Scholz sieht aktuell keine Möglichkeit für Energie-Boykott

10. März 2022, Berlin/Kiew/Moskau
Deutschlands Bundeskanzler Olaf Scholz - Berlin, APA/POOL AFP

Die deutsche Bundesregierung sieht keine Möglichkeit für einen sofortigen Boykott russischer Energielieferungen nach dem Vorbild der USA. Die USA seien Exporteur von Gas und Öl, was man für Europa insgesamt nicht sagen könne, betonte Bundeskanzler Olaf Scholz am Mittwoch in Berlin in einer gemeinsamen Pressekonferenz mit Kanadas Premierminister Justin Trudeau. „Und deshalb sind die Dinge, die getan werden können, auch unterschiedlich.“

Sollten die wirtschaftlichen Beziehungen in diesem Bereich nicht mehr so wie in den vergangenen Jahrzehnten funktionieren, werde Deutschland kurzfristig Herausforderungen bekommen, die bewältigt werden müssten, sagte Scholz. Schon im Dezember habe er mit den Beteiligten darüber diskutiert, dass man sich auf die Situation vorbereiten müsse, „dass es kompliziert werden wird“. Man habe bereits mit den Arbeiten begonnen.
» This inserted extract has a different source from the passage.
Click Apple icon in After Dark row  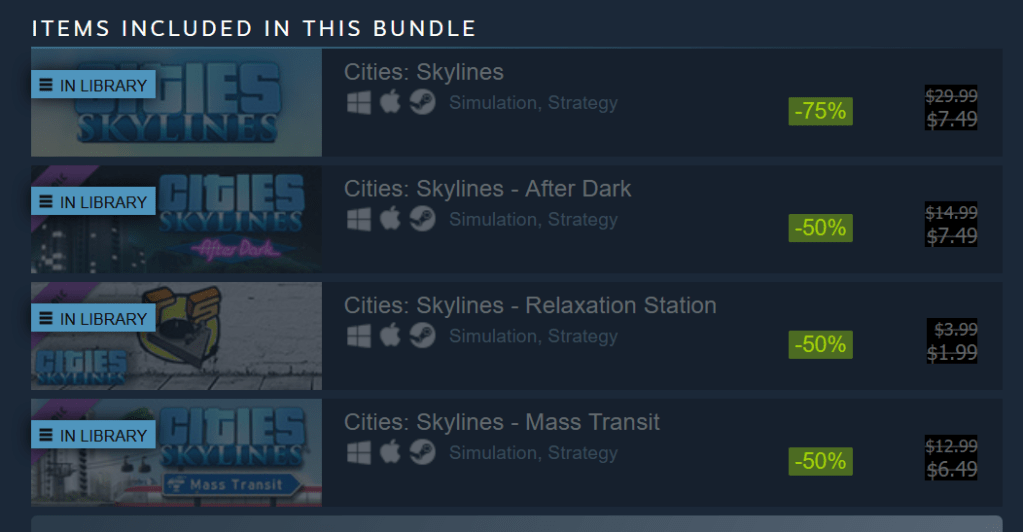tap(390, 219)
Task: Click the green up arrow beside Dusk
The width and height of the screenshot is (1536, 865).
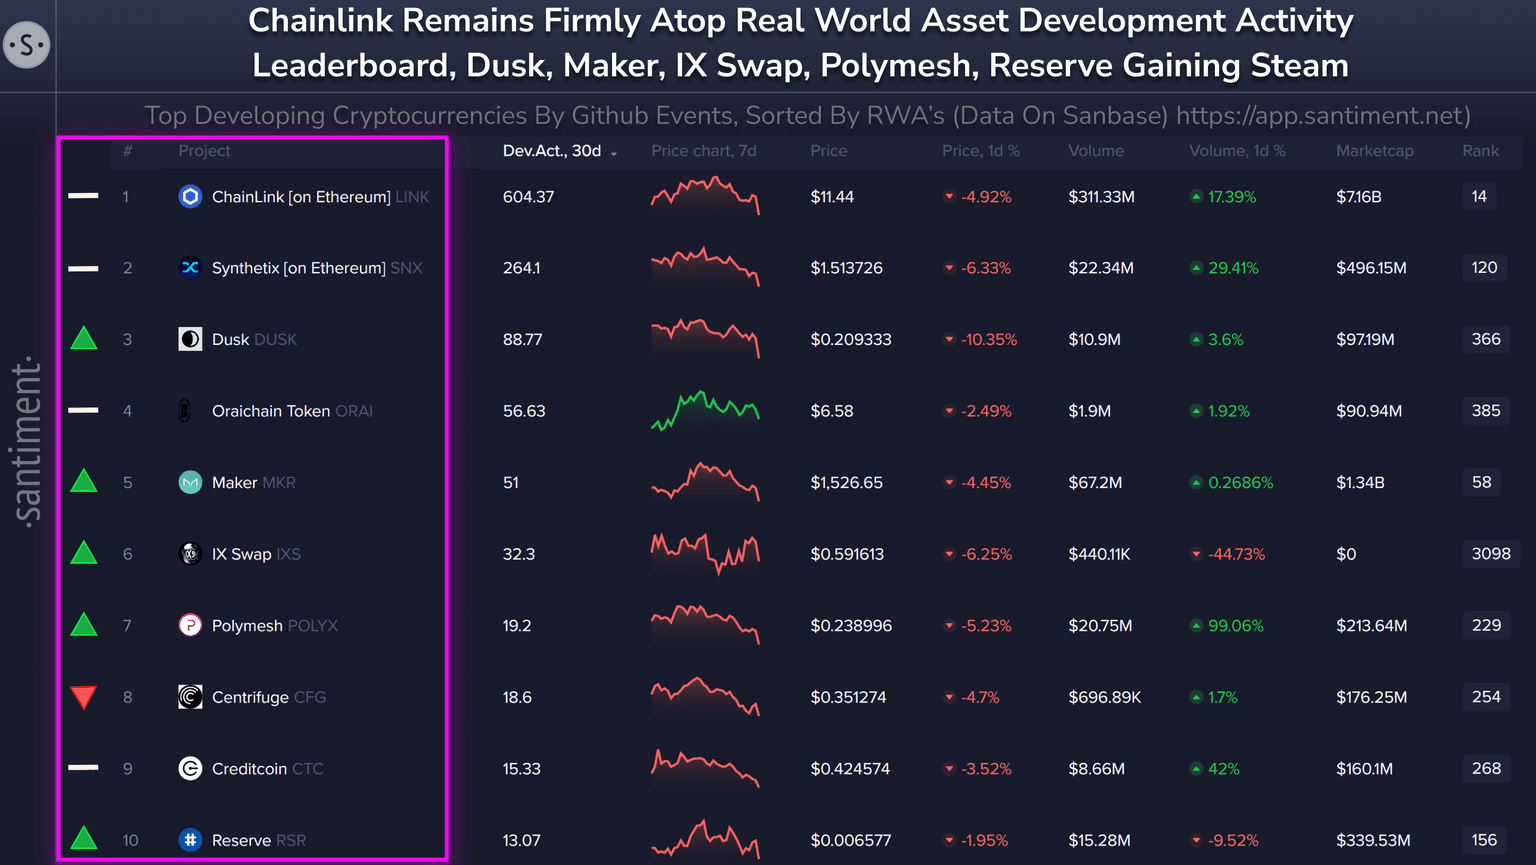Action: coord(84,339)
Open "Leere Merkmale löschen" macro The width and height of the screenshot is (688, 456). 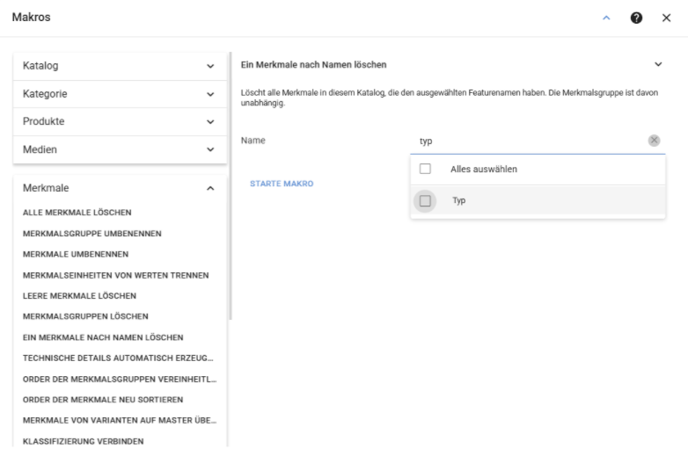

Die USA haben als Reaktion auf den russischen Angriffskrieg gegen die Ukraine am Dienstag ein Importverbot für Öl aus Russland erlassen. Großbritannien will seine Ölimporte aus Russland zuerst bis Jahresende senken und dann kein Öl mehr von dort importieren.

Die Unionsfraktion im Bundestag forderte die Bundesregierung auf, den Bezug von Gas über die Pipeline Nord Stream 1 zu stoppen. Dies würde „eine neue Qualität in den Sanktionen bedeuten“, sagte Fraktionschef Friedrich Merz in Berlin. Angesichts der „massiven Kriegsverbrechen“ Russlands in der Ukraine sei eine solche Eskalation notwendig.

„Das ist eine Einschränkung der Gasversorgung der Bundesrepublik Deutschland“, räumte Merz ein. „Wir sind der Meinung, dass wir das akzeptieren müssten angesichts der Lage, die dort entstanden ist.“ Es gebe noch mindestens drei weitere Pipeline-Systeme aus Russland, um die Gasversorgung Deutschlands sicherzustellen.

Ein breites Bündnis aus Experten und Aktivisten verlangte das Ende von Gas-, Öl- und Kohlelieferungen aus Russland in die Europäische Union. „Wir alle finanzieren diesen Krieg“, heißt es in einem offenen Brief von Umweltaktivisten, Wissenschaftern, Schauspielerinnen sowie Politik- und Wirtschaftsexperten an die Bundesregierung.

Neben einem Importstopp für russische Energie durch Deutschland steht auch die Möglichkeit im Raum, dass Russland als Reaktion auf die verhängten Sanktionen den Export von Gas, Öl und Kohle stoppt. „Nichts ist ausgeschlossen“, sagte dazu der deutsche Wirtschaftsminister Robert Habeck (Grüne) am Dienstagabend in einem „ARD“-Brennpunkt. Er halte ein Energie-Embargo von russischer Seite zwar für nicht vernünftig und deshalb auch nicht für realistisch. Im Kreml regiere aber „offensichtlich nicht mehr die Vernunft“. Dort würden vielmehr von „Emotionen geleitete Entscheidungen getroffen“.

Der russische Energieriese Gazprom erklärte am Mittwoch, dass er weiter in hohem Umfang Gas für den Transit durch die Ukraine liefere. Die tägliche Liefermenge betrage am Mittwoch weiter wie vertraglich vereinbart 109,5 Millionen Kubikmeter, sagte Gazprom-Sprecher Sergej Kuprijanow der Agentur Interfax zufolge. Die Nachfrage der Kunden in Europa sei deutlich gestiegen.